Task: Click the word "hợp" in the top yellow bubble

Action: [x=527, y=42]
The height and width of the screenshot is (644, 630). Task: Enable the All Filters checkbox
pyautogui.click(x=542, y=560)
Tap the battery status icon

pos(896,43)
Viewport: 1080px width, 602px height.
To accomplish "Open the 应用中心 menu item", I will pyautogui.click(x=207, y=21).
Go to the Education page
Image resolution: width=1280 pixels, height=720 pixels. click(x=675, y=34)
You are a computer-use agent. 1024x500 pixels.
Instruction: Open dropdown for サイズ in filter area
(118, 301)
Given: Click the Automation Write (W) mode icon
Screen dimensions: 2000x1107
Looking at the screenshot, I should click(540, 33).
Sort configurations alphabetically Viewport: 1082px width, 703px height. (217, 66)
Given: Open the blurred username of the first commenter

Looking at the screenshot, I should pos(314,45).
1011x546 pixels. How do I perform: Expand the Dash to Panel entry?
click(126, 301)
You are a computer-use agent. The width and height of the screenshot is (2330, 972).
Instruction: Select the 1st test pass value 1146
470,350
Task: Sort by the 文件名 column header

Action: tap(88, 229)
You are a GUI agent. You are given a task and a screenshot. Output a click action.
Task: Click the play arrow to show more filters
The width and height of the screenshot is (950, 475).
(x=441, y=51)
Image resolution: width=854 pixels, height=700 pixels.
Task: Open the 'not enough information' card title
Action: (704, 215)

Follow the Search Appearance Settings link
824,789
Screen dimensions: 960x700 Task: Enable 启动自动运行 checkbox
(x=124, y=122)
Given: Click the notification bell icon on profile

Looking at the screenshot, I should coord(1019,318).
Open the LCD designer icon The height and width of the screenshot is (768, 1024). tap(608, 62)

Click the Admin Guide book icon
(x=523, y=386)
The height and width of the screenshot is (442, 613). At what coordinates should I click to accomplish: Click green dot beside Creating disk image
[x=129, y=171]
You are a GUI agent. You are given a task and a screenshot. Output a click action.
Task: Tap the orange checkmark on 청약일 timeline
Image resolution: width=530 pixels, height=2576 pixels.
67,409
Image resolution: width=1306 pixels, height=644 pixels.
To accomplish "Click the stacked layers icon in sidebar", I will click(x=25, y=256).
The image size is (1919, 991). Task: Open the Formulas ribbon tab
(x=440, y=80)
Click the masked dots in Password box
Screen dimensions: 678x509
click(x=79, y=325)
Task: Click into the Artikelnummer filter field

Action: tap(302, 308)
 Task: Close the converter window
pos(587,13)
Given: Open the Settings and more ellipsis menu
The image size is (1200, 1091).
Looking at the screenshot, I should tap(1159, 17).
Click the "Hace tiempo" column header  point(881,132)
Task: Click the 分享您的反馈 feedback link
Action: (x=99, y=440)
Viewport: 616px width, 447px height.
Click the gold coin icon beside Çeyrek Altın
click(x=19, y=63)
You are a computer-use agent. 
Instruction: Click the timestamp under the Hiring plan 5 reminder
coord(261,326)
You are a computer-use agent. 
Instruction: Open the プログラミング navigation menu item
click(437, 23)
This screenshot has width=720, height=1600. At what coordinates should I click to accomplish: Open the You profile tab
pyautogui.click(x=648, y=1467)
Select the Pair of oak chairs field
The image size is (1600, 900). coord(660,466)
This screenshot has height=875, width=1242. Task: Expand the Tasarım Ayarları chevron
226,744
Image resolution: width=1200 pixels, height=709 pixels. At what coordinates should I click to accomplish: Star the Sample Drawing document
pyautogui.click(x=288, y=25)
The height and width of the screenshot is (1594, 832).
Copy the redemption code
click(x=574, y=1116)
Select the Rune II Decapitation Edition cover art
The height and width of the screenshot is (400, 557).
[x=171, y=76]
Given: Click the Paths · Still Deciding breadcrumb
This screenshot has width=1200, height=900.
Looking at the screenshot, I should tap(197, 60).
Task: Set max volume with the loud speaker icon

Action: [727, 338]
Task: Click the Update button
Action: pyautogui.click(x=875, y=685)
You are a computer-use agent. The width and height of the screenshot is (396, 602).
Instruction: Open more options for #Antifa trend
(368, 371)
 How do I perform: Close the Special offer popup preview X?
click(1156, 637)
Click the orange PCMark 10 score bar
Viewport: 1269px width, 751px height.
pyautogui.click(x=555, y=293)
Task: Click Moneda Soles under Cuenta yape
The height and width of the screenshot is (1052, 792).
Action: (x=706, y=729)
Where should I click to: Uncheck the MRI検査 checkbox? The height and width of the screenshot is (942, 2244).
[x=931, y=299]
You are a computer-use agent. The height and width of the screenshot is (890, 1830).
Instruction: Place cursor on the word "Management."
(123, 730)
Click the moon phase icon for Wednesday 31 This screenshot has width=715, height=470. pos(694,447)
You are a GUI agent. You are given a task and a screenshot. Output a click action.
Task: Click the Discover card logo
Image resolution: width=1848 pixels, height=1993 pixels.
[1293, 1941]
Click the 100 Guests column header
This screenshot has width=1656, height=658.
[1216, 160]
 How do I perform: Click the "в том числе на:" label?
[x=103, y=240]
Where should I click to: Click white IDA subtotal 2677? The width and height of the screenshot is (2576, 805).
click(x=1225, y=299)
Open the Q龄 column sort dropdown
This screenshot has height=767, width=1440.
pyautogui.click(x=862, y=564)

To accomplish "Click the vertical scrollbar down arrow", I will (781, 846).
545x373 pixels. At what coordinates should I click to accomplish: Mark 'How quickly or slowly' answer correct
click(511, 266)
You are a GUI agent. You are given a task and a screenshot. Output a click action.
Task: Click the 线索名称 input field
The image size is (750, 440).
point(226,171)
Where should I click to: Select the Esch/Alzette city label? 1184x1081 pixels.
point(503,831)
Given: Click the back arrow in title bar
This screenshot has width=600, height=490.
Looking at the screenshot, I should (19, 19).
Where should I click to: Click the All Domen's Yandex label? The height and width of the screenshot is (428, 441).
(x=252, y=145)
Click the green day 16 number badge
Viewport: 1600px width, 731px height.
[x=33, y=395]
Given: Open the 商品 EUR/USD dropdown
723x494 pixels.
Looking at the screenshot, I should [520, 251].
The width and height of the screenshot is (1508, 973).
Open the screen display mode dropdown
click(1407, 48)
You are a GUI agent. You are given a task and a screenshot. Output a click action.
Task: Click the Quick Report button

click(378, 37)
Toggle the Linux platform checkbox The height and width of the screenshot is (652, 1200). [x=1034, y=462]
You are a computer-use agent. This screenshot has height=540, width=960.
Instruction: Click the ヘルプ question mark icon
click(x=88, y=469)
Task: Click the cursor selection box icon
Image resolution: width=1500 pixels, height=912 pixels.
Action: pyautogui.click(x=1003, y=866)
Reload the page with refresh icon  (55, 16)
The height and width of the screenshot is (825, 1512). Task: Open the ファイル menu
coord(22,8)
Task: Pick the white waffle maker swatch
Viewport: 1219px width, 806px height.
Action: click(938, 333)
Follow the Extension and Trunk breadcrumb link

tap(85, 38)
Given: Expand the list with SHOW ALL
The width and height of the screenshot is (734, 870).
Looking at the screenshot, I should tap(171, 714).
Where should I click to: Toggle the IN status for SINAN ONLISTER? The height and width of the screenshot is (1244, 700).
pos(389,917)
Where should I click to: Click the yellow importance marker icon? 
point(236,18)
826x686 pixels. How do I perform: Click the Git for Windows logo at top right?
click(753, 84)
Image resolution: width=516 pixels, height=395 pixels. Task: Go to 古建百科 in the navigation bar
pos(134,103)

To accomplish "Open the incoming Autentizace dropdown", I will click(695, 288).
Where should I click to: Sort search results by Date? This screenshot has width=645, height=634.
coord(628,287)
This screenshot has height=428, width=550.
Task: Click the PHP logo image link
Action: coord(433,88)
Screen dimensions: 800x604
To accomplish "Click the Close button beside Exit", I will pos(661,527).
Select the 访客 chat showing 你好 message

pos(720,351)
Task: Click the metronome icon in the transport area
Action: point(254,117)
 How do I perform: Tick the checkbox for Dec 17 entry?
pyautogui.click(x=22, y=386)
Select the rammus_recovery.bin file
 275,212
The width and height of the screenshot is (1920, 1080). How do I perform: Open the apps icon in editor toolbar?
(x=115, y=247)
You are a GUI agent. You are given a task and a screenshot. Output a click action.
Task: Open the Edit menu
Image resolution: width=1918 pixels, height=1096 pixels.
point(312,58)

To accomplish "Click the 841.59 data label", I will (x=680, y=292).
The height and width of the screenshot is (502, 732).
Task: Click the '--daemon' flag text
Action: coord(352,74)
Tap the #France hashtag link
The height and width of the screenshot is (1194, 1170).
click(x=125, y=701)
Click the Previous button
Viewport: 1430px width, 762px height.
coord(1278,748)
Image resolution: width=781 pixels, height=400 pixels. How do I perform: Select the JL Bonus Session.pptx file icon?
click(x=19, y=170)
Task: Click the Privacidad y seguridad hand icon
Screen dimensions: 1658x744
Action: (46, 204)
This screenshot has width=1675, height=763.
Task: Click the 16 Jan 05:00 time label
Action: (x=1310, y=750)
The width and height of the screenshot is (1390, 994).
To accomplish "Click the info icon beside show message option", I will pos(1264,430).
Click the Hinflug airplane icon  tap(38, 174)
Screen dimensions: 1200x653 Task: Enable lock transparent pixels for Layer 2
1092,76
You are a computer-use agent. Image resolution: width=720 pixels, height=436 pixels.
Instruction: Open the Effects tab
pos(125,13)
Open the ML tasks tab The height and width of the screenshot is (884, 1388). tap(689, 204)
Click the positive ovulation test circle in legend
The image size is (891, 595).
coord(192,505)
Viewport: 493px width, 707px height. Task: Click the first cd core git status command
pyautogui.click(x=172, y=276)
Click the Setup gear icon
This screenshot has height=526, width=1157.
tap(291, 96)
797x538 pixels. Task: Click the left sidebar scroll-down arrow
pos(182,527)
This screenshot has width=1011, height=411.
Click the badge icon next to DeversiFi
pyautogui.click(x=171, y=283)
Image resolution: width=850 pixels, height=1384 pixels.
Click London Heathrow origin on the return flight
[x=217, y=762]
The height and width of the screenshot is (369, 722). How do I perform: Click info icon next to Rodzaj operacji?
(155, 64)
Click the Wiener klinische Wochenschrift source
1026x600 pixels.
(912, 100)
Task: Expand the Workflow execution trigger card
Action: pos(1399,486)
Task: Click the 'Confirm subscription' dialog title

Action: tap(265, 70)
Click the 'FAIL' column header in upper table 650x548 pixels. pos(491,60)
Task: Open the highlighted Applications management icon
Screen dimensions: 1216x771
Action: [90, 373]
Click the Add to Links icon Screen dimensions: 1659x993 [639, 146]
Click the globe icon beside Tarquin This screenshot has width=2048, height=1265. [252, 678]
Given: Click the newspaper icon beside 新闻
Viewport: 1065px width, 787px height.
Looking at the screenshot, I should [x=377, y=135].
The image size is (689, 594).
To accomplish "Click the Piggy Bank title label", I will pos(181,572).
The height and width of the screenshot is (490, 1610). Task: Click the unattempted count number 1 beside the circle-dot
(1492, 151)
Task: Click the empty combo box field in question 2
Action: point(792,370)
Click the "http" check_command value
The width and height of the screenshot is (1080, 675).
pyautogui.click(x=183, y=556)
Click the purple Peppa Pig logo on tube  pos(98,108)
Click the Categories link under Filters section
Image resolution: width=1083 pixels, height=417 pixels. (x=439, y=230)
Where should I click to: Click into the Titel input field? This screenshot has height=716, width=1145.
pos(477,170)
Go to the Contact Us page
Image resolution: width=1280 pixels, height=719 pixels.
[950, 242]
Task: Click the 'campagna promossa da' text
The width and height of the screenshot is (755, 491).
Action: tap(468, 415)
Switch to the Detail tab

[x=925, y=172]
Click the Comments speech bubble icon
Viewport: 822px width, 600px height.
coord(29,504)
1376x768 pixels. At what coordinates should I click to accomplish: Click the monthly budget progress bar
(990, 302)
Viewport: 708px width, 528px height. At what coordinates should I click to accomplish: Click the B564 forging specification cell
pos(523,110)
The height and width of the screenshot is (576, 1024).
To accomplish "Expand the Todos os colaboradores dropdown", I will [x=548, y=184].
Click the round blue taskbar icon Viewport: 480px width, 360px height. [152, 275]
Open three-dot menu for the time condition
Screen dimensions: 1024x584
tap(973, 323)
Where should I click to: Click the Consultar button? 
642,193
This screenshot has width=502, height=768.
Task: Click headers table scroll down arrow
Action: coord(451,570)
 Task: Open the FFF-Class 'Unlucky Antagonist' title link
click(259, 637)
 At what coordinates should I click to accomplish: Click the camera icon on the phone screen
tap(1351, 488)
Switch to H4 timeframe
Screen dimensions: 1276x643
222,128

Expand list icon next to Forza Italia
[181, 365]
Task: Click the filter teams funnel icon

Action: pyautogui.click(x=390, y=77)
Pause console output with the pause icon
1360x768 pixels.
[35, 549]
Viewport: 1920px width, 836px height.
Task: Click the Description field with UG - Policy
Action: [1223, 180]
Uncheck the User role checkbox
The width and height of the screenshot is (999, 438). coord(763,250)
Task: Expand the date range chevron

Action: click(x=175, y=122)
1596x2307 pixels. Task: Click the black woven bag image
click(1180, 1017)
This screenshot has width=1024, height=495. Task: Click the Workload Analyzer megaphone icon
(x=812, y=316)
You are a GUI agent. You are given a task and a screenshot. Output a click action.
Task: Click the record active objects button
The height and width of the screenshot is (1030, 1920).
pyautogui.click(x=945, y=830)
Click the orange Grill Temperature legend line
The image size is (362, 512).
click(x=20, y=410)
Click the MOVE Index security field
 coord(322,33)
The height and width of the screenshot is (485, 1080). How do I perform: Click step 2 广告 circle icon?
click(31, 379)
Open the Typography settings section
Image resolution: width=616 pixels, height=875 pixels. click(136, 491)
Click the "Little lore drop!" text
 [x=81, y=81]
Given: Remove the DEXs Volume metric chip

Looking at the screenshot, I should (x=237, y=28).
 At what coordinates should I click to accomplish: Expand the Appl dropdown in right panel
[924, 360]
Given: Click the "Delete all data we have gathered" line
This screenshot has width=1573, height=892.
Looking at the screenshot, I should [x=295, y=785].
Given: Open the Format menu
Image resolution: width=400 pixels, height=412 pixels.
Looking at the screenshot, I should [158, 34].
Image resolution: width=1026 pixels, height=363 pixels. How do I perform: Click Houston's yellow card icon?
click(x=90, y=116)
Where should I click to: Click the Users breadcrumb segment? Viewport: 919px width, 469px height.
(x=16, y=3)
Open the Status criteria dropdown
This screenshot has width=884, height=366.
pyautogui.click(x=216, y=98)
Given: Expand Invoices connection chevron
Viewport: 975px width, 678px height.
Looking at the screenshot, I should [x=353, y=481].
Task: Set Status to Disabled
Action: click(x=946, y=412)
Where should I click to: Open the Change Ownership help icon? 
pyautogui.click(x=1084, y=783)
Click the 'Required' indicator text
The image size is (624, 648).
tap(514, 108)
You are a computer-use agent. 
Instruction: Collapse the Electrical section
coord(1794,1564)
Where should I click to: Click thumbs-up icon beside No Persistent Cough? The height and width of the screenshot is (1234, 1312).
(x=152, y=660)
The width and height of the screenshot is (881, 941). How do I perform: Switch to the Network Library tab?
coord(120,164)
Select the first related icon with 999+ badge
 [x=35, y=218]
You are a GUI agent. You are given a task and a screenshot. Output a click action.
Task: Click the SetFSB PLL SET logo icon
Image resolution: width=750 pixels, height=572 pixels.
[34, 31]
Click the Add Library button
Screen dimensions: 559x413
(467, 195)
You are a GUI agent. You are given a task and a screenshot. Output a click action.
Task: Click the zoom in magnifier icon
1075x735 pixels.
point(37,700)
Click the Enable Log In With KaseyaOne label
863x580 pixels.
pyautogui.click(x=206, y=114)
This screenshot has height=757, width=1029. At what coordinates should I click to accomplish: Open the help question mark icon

Task instructions. What lines of the listing above hold "computer"? Copy all of them.

Result of this task.
You are a computer-use agent. 1024x500 pixels.
You are a computer-use agent. The width and height of the screenshot is (2330, 972).
You are a computer-use agent. 
You are a computer-use agent. 
You are a computer-use agent. The width and height of the screenshot is (396, 602).
You are a computer-use agent. The height and width of the screenshot is (890, 1830).
You are a computer-use agent. This screenshot has height=540, width=960.
You are a computer-use agent. Image resolution: width=720 pixels, height=436 pixels.
You are a computer-use agent. 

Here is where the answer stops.